Saved data entries:
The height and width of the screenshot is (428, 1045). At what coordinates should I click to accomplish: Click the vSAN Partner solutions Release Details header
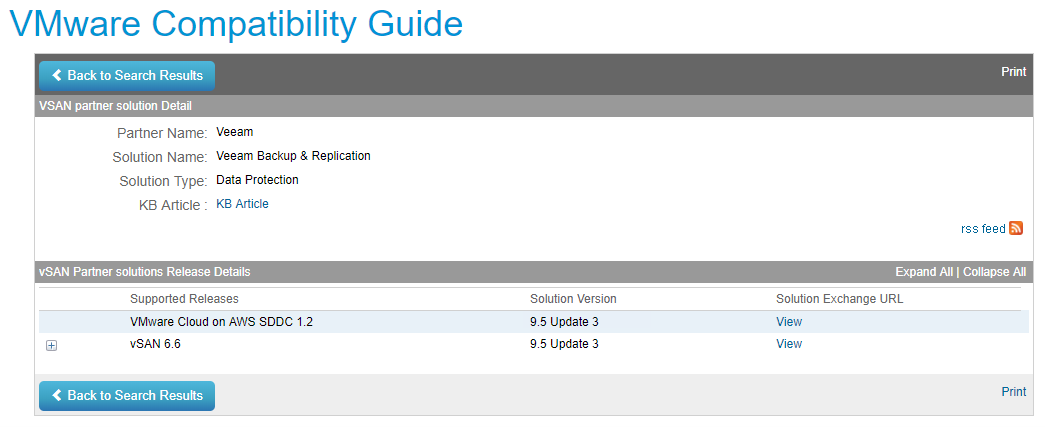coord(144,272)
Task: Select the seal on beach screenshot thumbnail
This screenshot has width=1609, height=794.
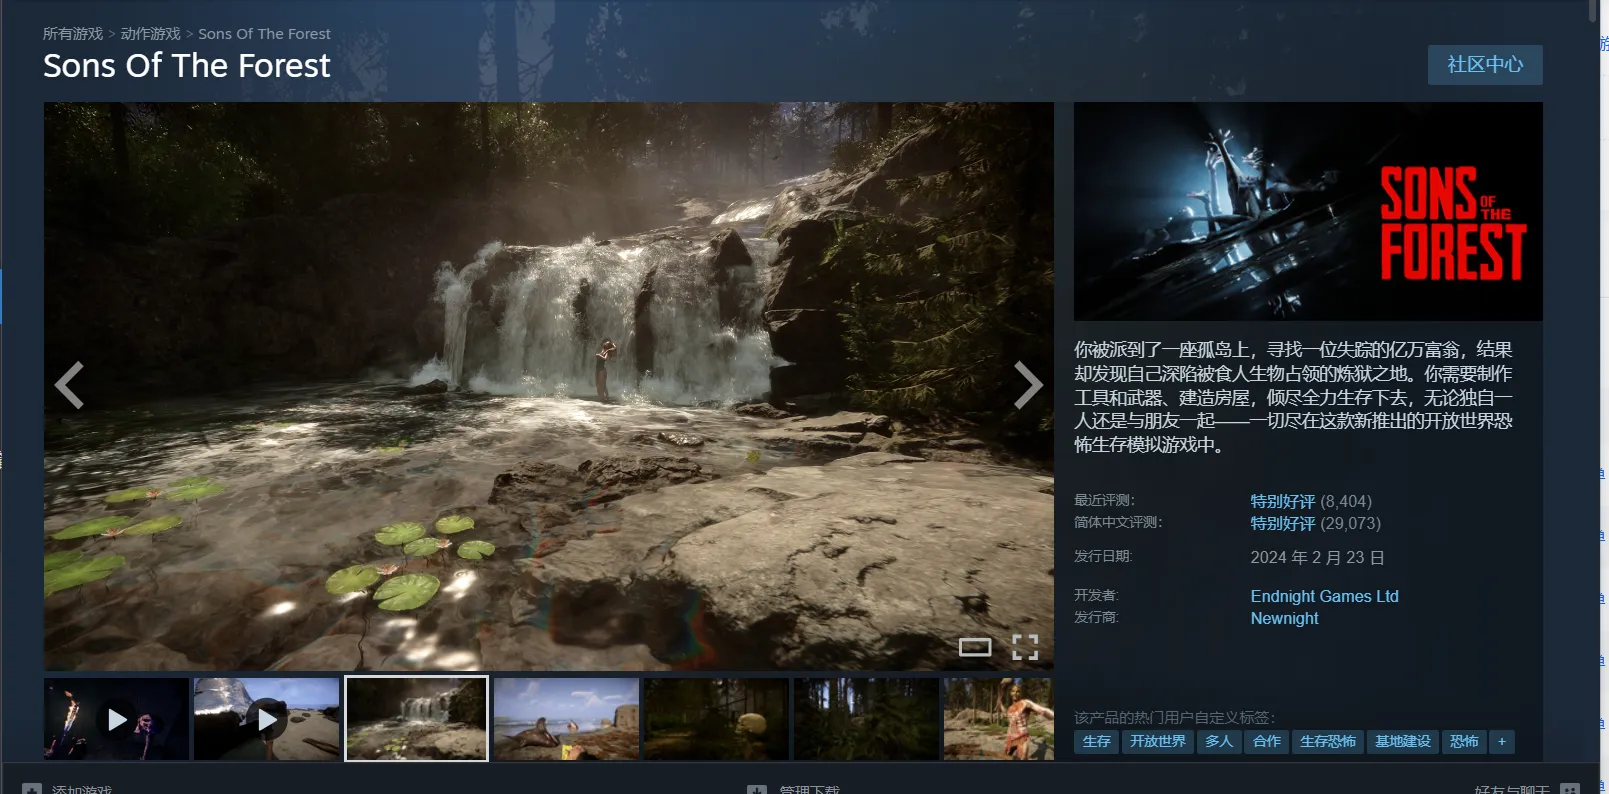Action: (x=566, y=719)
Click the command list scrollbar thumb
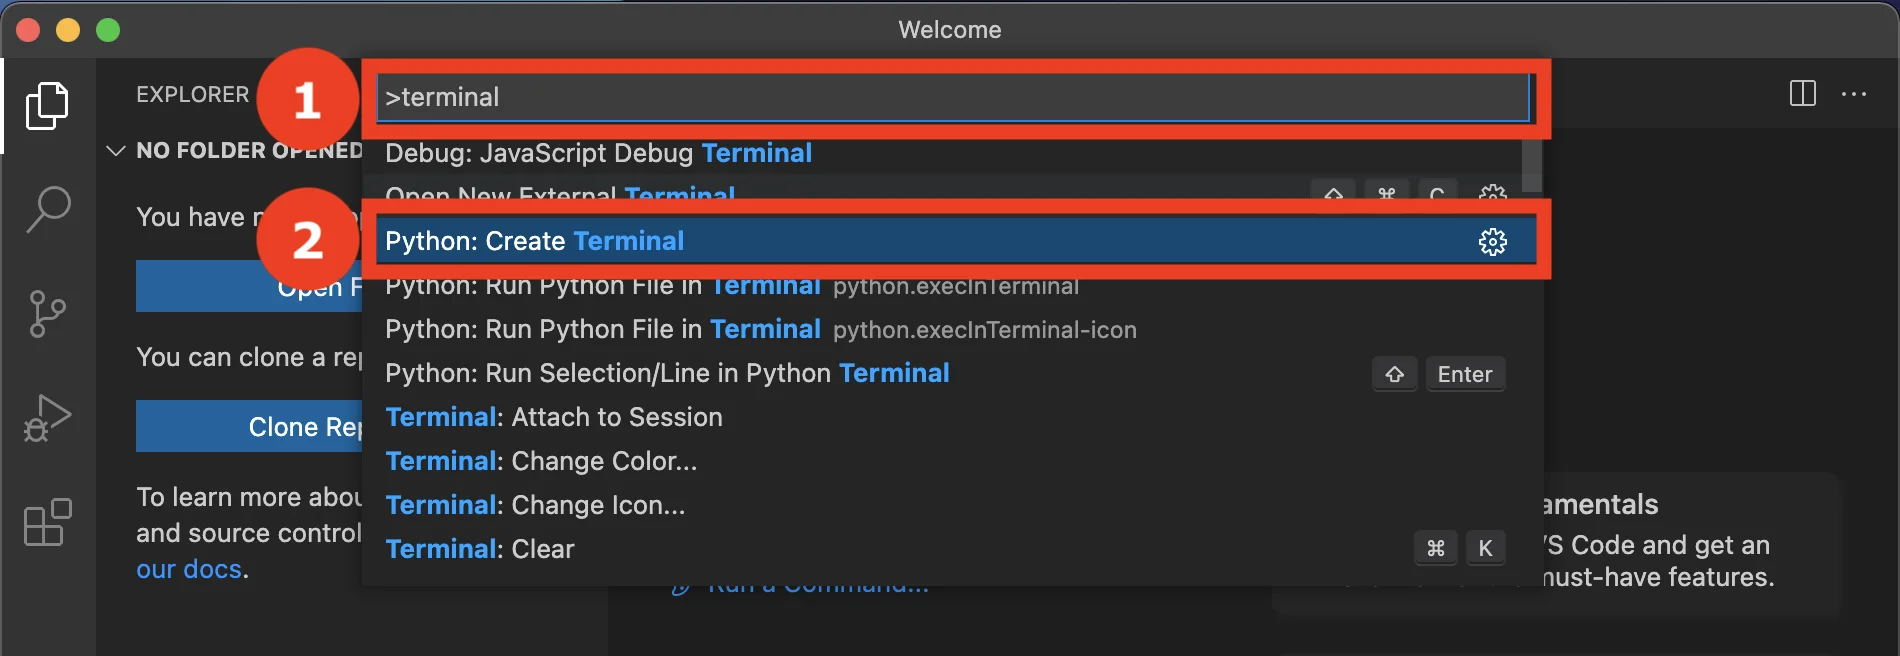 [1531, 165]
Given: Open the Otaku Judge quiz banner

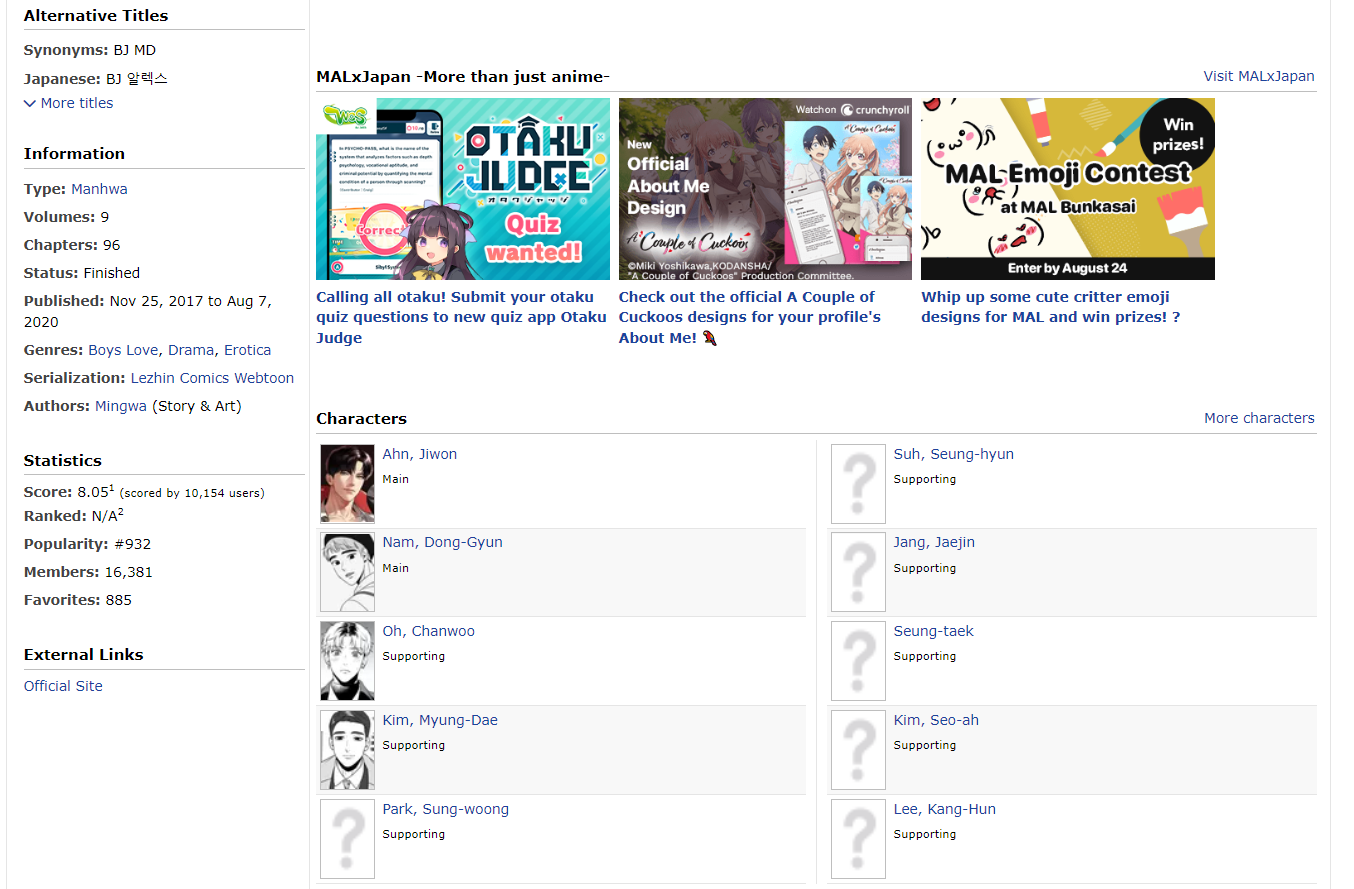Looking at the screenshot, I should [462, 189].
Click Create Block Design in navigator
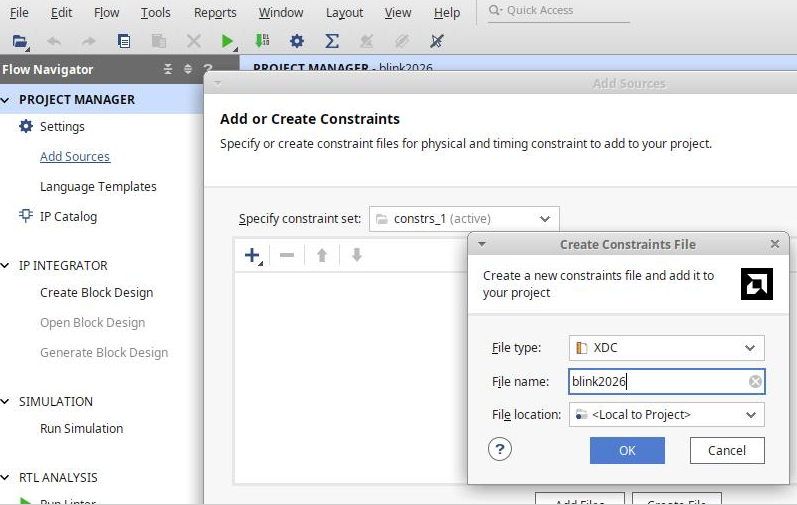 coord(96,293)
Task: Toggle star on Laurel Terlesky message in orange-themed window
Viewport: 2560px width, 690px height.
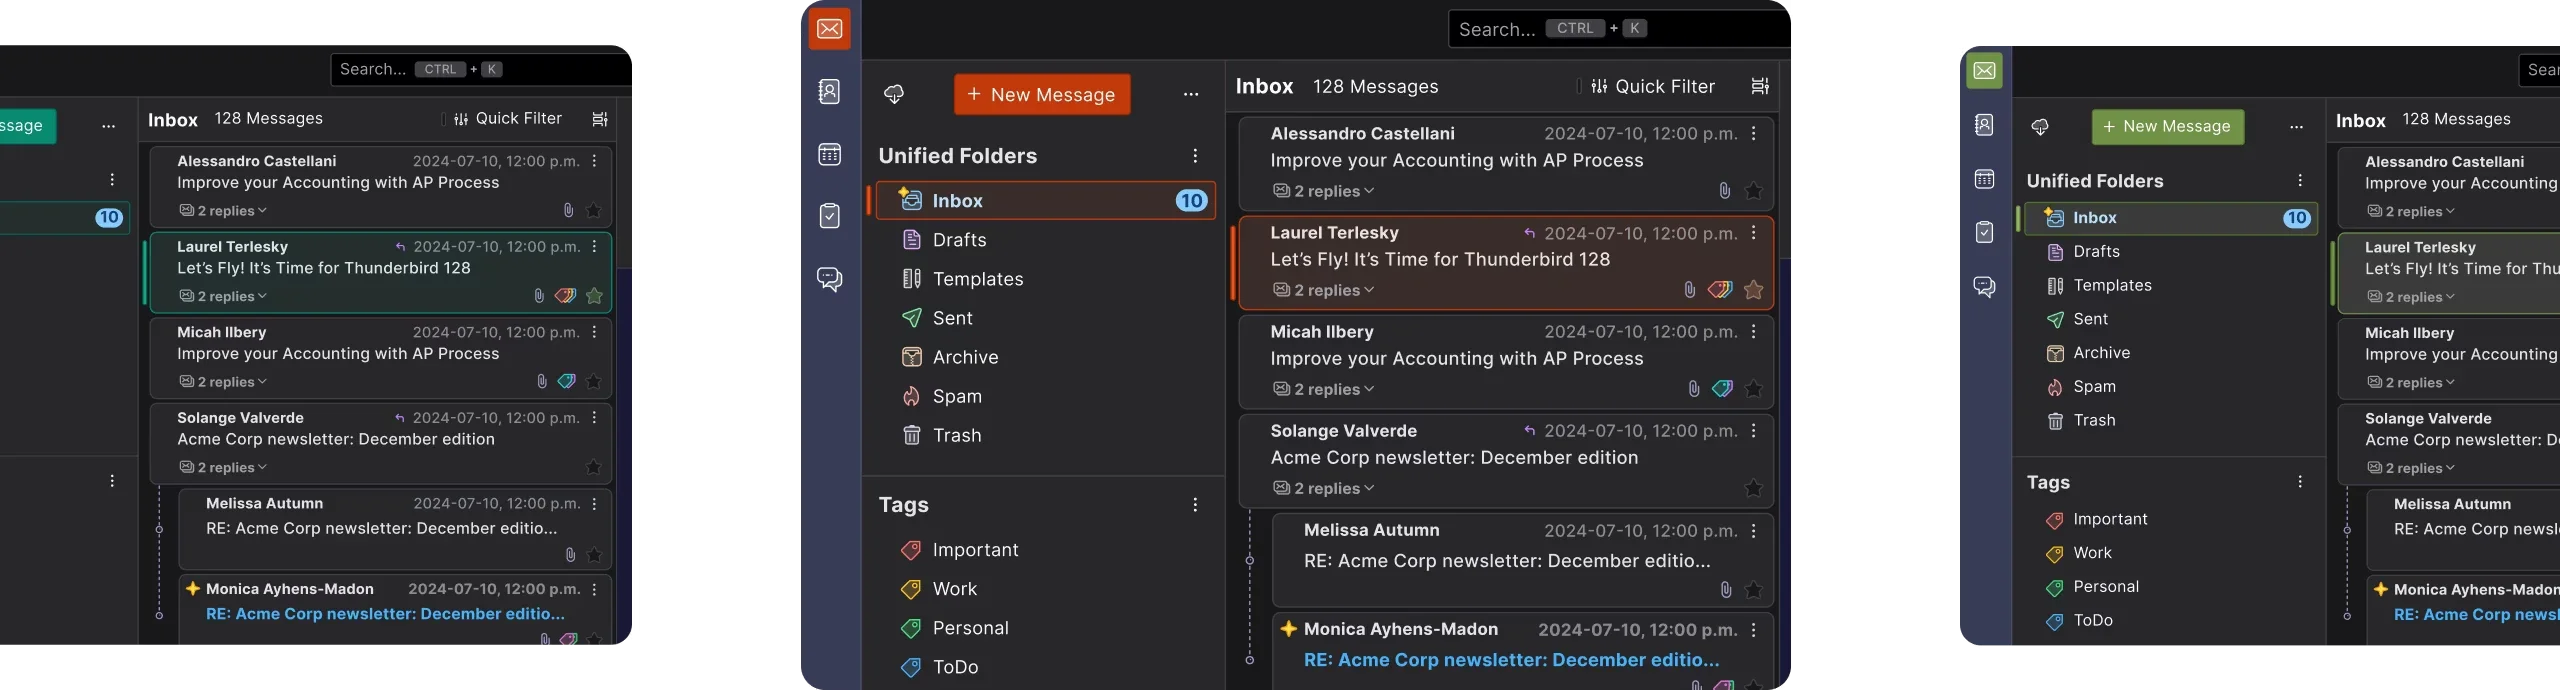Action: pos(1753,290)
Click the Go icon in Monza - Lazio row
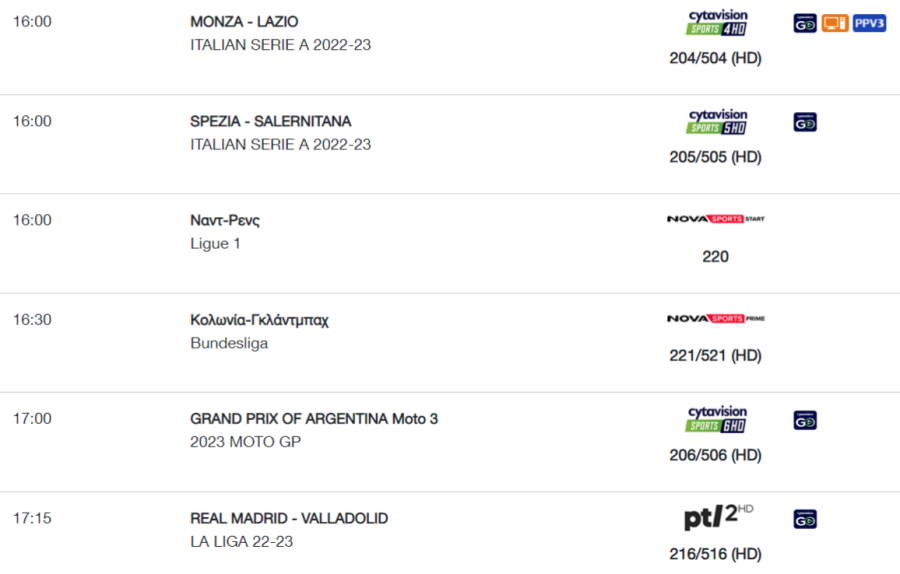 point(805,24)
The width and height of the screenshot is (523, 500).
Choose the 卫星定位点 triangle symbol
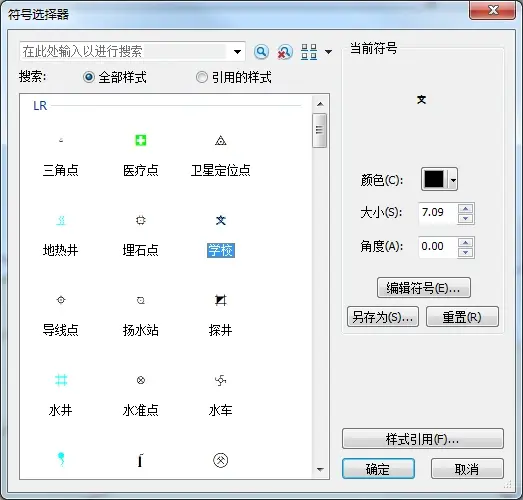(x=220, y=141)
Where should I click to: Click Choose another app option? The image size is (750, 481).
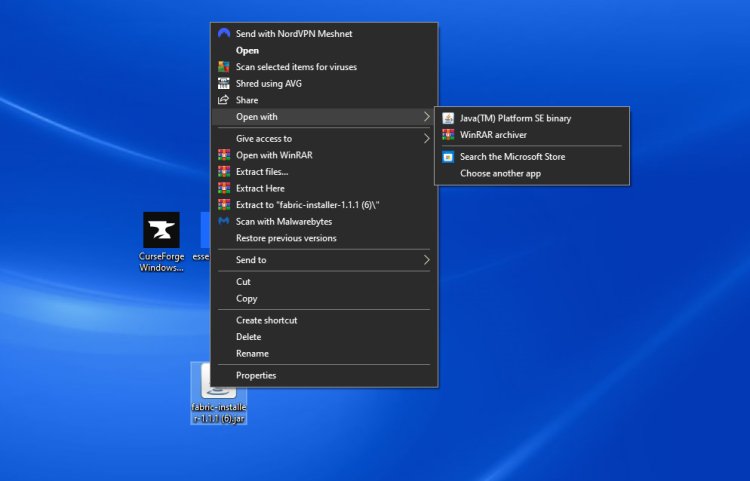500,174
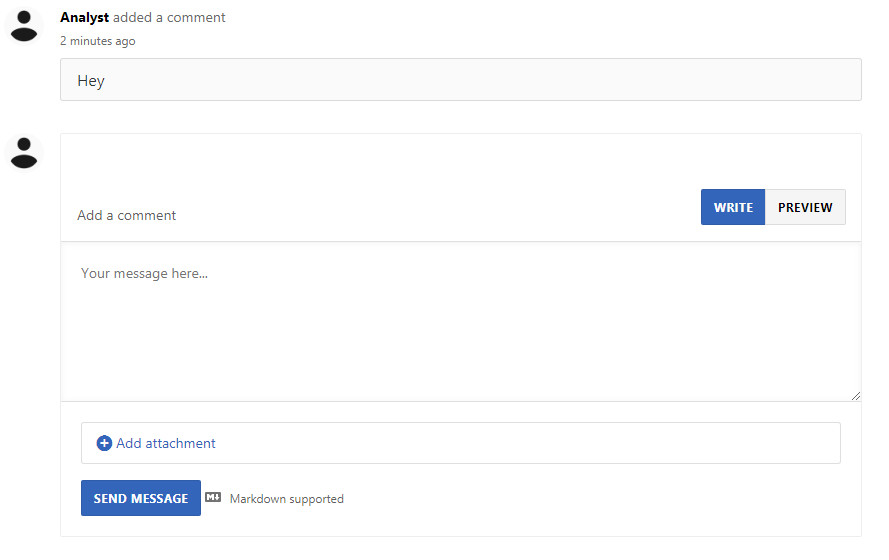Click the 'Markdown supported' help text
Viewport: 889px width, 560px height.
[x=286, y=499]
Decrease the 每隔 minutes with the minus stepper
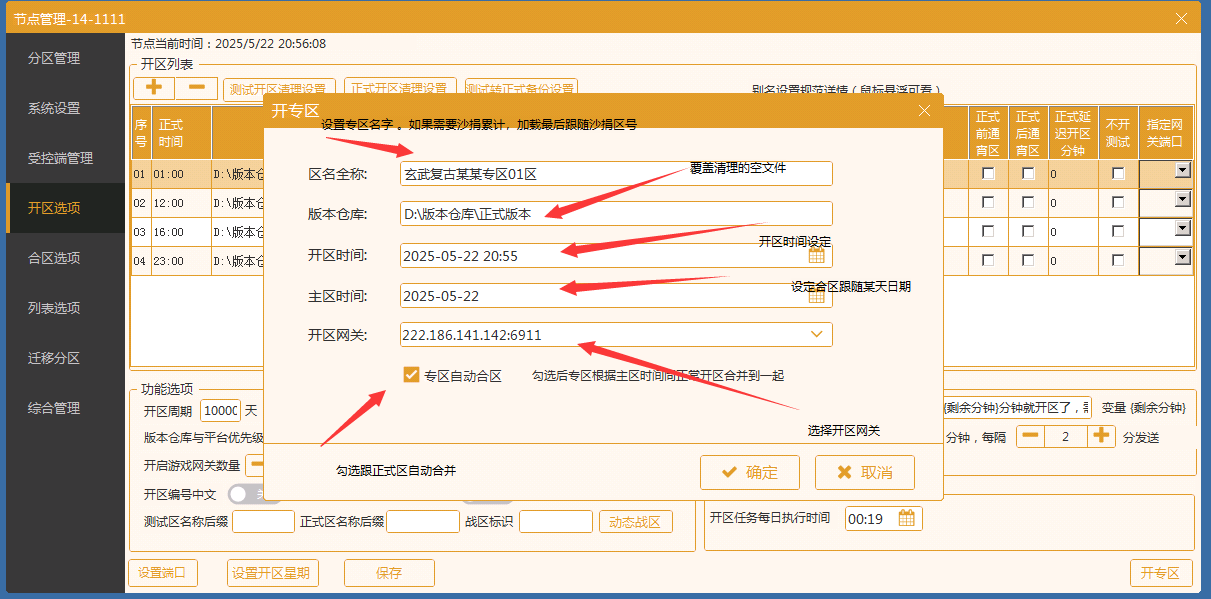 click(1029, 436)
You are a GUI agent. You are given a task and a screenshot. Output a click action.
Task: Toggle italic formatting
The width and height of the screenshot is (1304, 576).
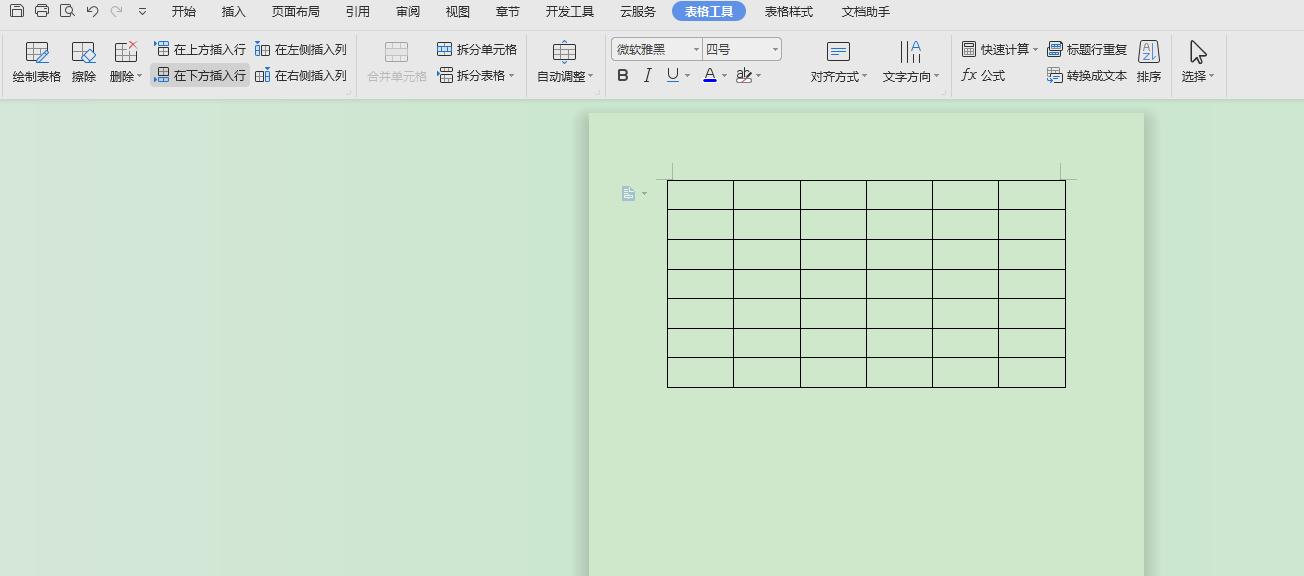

-- Directions --
Give the entries back verbatim and omit the images.

-- Response area --
The height and width of the screenshot is (428, 1045). At what coordinates should I click to accomplish: Click the vSAN Partner solutions Release Details header
coord(144,272)
Task: Select the seal on beach screenshot thumbnail
This screenshot has width=1609, height=794.
Action: (x=566, y=719)
Click the command list scrollbar thumb
 [1531, 165]
Given: Open the Otaku Judge quiz banner

Looking at the screenshot, I should [462, 189].
Click Create Block Design in navigator
 coord(96,293)
Task: Toggle star on Laurel Terlesky message in orange-themed window
Viewport: 2560px width, 690px height.
Action: pos(1753,290)
Click the Go icon in Monza - Lazio row
 point(805,24)
The width and height of the screenshot is (523, 500).
Choose the 卫星定位点 triangle symbol
(x=220, y=141)
Where should I click to: Click Choose another app option? The image size is (750, 481).
500,174
Click the 'Markdown supported' help text
Viewport: 889px width, 560px height.
[x=286, y=499]
Decrease the 每隔 minutes with the minus stepper
 click(1029, 436)
You are a GUI agent. You are given a task and a screenshot. Output a click action.
Task: Toggle italic formatting
The width and height of the screenshot is (1304, 576).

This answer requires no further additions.